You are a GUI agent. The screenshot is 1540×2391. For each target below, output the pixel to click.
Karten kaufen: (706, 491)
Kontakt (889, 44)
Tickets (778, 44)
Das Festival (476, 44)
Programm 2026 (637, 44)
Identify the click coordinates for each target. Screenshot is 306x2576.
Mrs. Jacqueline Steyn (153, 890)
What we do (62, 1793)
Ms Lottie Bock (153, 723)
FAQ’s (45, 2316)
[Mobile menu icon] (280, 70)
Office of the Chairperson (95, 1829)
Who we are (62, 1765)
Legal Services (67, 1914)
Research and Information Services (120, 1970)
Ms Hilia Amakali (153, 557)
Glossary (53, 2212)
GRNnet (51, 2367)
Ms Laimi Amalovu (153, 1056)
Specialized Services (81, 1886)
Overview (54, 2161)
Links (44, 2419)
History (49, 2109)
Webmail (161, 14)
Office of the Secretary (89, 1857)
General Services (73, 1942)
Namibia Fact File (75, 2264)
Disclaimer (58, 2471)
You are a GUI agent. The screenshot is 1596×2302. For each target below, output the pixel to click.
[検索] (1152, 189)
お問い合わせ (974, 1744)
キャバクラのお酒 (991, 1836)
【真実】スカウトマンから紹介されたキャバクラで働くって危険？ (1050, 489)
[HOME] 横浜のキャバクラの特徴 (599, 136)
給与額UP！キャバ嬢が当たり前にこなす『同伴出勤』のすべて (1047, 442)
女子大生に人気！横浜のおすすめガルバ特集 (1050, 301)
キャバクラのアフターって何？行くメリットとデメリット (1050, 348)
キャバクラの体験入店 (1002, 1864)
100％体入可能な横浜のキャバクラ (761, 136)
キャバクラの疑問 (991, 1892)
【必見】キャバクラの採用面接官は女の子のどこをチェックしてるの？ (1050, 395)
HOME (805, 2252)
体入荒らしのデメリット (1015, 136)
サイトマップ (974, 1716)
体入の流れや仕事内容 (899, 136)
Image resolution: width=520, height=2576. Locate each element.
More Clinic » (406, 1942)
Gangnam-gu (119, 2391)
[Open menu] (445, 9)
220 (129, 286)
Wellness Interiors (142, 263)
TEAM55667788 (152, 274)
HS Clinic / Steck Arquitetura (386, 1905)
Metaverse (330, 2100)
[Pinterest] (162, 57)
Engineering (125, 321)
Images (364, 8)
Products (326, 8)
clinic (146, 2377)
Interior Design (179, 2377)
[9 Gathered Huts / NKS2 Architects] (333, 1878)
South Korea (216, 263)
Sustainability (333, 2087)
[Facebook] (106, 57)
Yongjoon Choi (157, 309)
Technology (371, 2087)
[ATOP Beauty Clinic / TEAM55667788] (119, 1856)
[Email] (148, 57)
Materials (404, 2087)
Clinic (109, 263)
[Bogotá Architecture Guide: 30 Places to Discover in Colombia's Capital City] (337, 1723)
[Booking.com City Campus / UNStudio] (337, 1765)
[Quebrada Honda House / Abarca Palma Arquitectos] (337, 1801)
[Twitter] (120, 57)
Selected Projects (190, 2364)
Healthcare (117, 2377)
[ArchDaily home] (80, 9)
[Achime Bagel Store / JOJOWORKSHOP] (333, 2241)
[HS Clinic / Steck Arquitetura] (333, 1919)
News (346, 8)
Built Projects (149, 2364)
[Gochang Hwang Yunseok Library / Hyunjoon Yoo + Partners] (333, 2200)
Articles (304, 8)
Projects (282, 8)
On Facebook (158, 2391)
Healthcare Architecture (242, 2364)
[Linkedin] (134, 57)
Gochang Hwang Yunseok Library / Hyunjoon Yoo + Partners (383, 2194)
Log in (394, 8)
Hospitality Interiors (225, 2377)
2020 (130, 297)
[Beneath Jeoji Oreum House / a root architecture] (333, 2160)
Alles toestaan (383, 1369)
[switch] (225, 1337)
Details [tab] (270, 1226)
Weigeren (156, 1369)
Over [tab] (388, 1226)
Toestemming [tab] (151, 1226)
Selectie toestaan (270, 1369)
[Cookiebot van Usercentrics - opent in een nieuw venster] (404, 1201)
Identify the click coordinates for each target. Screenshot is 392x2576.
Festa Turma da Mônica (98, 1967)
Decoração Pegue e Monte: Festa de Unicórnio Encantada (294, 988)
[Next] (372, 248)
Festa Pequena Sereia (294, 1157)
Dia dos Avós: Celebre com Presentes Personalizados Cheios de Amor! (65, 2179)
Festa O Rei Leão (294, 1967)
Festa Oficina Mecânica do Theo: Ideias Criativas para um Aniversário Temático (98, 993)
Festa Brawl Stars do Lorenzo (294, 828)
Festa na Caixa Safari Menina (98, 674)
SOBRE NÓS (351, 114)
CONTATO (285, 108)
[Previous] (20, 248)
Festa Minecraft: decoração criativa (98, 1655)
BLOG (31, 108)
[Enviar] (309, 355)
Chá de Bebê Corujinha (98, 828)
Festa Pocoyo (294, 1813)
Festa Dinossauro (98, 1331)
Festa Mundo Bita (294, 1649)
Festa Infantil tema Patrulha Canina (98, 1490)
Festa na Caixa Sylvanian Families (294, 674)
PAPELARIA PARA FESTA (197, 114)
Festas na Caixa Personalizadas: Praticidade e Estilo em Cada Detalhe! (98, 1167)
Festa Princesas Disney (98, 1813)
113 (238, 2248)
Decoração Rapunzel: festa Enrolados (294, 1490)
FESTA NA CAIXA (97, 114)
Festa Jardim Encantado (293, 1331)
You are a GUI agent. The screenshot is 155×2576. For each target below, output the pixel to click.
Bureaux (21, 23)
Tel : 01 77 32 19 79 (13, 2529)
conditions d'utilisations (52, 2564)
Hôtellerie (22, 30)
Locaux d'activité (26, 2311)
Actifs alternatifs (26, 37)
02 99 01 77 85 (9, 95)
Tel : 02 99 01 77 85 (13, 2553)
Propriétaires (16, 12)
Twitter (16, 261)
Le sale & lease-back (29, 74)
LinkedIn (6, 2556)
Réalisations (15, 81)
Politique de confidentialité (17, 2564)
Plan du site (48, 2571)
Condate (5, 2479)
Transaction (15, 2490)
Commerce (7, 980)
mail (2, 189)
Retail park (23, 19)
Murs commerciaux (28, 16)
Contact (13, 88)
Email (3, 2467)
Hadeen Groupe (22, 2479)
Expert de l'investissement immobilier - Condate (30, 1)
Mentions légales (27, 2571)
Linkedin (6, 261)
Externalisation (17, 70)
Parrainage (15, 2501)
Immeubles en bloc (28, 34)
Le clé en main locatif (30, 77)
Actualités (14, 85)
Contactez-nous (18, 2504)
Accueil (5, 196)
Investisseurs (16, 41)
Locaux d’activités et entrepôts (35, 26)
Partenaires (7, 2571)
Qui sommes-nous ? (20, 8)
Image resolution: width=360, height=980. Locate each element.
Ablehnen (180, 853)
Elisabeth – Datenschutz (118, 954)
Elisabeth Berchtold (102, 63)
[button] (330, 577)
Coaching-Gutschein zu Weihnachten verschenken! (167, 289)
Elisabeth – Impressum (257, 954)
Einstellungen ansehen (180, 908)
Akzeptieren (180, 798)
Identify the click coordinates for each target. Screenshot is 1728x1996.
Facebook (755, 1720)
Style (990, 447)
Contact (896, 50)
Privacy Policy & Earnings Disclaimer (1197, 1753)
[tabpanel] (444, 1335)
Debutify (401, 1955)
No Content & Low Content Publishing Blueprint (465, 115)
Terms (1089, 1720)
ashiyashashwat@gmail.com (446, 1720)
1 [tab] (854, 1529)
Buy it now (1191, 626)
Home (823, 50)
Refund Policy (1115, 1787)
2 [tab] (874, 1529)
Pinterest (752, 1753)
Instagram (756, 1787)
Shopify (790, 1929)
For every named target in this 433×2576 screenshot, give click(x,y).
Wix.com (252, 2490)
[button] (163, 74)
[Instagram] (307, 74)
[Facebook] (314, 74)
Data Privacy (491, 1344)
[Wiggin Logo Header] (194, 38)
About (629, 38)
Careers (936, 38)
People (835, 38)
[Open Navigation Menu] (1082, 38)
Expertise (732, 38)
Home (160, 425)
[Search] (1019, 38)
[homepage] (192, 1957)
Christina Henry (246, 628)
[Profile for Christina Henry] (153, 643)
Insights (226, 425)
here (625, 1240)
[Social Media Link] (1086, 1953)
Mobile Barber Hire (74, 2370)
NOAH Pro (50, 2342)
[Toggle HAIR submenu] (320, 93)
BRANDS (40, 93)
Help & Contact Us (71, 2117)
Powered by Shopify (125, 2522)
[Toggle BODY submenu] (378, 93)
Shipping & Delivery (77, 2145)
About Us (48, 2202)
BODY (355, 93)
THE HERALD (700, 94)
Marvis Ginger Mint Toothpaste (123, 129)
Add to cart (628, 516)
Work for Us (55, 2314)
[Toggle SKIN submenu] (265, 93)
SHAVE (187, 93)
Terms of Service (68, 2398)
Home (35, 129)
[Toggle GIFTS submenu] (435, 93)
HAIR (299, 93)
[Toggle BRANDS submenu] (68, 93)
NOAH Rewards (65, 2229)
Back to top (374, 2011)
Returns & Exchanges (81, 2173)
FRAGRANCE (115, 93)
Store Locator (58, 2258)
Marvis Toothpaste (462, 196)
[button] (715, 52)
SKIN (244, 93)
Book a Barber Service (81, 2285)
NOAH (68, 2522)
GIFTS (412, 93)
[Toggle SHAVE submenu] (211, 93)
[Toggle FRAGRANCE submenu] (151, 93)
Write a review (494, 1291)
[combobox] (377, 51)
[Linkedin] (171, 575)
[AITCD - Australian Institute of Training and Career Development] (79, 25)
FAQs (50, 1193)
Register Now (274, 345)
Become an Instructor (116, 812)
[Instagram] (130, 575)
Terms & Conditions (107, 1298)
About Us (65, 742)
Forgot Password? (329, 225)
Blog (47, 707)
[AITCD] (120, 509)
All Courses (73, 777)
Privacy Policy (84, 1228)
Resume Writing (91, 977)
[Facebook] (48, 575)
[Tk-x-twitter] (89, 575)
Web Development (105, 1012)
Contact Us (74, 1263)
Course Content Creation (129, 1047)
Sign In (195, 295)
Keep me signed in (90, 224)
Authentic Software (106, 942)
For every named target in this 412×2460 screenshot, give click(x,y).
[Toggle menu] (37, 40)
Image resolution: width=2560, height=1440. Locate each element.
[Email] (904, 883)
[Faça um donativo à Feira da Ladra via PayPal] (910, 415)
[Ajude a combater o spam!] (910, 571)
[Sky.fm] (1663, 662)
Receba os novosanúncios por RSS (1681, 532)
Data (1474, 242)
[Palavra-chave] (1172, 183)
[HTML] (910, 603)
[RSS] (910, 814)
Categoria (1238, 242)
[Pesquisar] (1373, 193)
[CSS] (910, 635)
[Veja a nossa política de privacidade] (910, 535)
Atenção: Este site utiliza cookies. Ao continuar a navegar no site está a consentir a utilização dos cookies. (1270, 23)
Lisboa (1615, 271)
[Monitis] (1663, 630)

### TASK ITEM
Only the lines above starting at the line that holds "[Facebook] (106, 57)" and ending at the line that holds "Clinic (109, 263)" are to be repeated, exactly and in full.

### SOLUTION TO THIS EXERCISE
[Facebook] (106, 57)
Yongjoon Choi (157, 309)
Technology (371, 2087)
[ATOP Beauty Clinic / TEAM55667788] (119, 1856)
[Email] (148, 57)
Materials (404, 2087)
Clinic (109, 263)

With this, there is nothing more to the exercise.